STATED PROBLEM 1
Rewrite the forum post about duplicate records, starting at the words "From input i" and ending after "as xml data.", with "logstash" changed to "the pipeline".
STATED PROBLEM 2
Continue the forum post about duplicate Elasticsearch records from the point where it ends.

>> START SELECTION

Duplicating data when i am using http plollar input

I am using http _pollar input and output as elastic search to get data.
From input i am getting data as xml format so i used xml filter in filter section.Everything coming properly into elastic search but when logstash runs second time i am getting duplicate records.

I used document_id but its not worked for me i think when i am using this data coming as xml data.
can you please suggest what mistake i am doing,below is my conf file.

> input {
>   http_poller {
>     urls => {
>       soap_request => {
>         method => post
>         url => "https://demos.com:443/acndataService/dataservice"
>         headers => {
>           "Content-Type" => "text/xml; charset=utf-8"
> 		  "SOAPAction" => "http://xmlns.xyz.com/apps/scm/customerNeedsManagement/datas/dataservice/getdata"
>            "Authorization" => "Basic xxxxxxxxxxxxxxxxxxxx"
> 		   "Host" => "demos.com:443"
> 		   "Accept-Encoding" => "gzip,deflate"

>> END SELECTION
>> START RECORDED DATA

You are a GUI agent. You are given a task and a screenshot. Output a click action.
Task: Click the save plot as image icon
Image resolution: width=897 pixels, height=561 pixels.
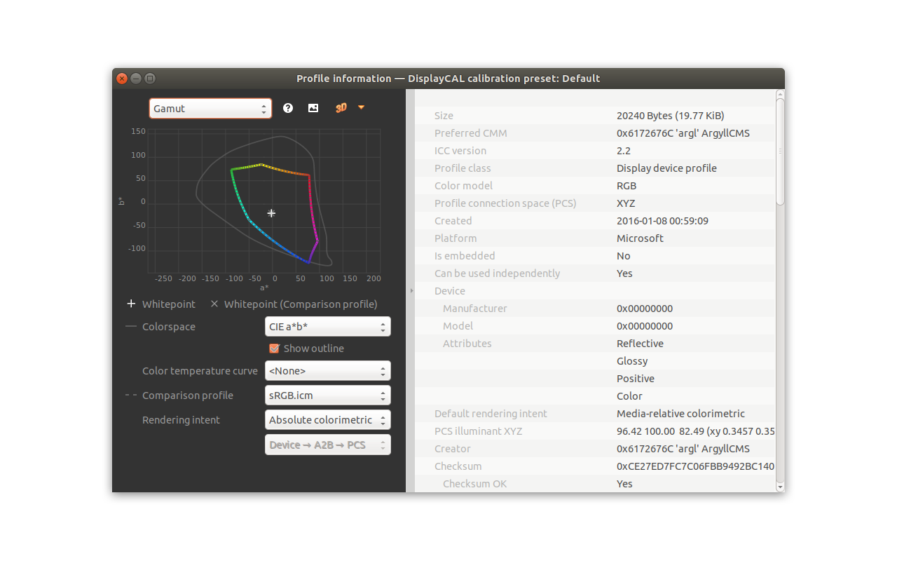[x=313, y=108]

>> END RECORDED DATA

OUTPUT 1
From input i am getting data as xml format so i used xml filter in filter section.Everything coming properly into elastic search but when the pipeline runs second time i am getting duplicate records.

I used document_id but its not worked for me i think when i am using this data coming as xml data.

OUTPUT 2
>         }
> body => '<?xml version="1.0" encoding="UTF-8"?>
> <soapenv:Envelope xmlns:soapenv="http://schemas.xmlsoap.org/soap/envelope/" xmlns:typ="http://xmlns.xyz.com/apps/customerNeedsManagement/datas/dataservice/types/" xmlns:typ1="http://xmlns.xyz.com/adf/svc/types/">
>    <soapenv:Header/>
>    <soapenv:Body>
>    <typ:finddataFinddataByName>
>    <typ:findCriteria>
>    <typ1:fetchStart>0</typ1:fetchStart>
>    <typ1:fetchSize>-1</typ1:fetchSize>
>    <typ1:filter>
> 	<typ1:conjunction>And</typ1:conjunction>
> 	<typ1:group>
> 	<typ1:conjunction>And</typ1:conjunction>
> 	<typ1:upperCaseCompare>false</typ1:upperCaseCompare>
> 	<typ1:item>
> 	<typ1:conjunction>And</typ1:conjunction>
> 	<typ1:upperCaseCompare>false</typ1:upperCaseCompare>
> 	<typ1:attribute>Name</typ1:attribute>
> 	<typ1:operator>STARTSWITH</typ1:operator>
> 	<typ1:finddataFinddataByName>%</typ1:finddataFinddataByName>
> 	</typ1:item>
> 	</typ1:group>
> 	</typ1:filter>
> 	<typ1:sortOrder>
> 	<typ1:sortAttribute>
> 	<typ1:name>CreationDate</typ1:name>
> 	<typ1:descending>true</typ1:descending>
> 	</typ1:sortAttribute>
> 	</typ1:sortOrder>
> 	<typ1:findAttribute>Name</typ1:findAttribute>
> 	<typ1:findAttribute>DataType</typ1:findAttribute>
> 	<typ1:findAttribute>Status</typ1:findAttribute>
> 	<typ1:findAttribute>CreatedBy</typ1:findAttribute>
> 	<typ1:findAttribute>CreationDate</typ1:findAttribute>
> 	<typ1:findAttribute>DataID</typ1:findAttribute>

>     </soapenv:Body>
> 	</soapenv:Envelope>'
>         }
>     }
>     request_timeout => 60
>     interval => 60
>     codec => "plain"
>   }
> } 
> filter {

> 			xml {
>            source => "message"
>            target => "xmldata"
>            store_xml => "false"
>            remove_namespaces => true
>            xpath => ["//Value","value"]
>            remove_field => "message"
>    }
>    split {
>      field => "value"
>    }
>    xml {
>      source => "value"
>      target => "data"
>      force_array => false
>      remove_field => "value"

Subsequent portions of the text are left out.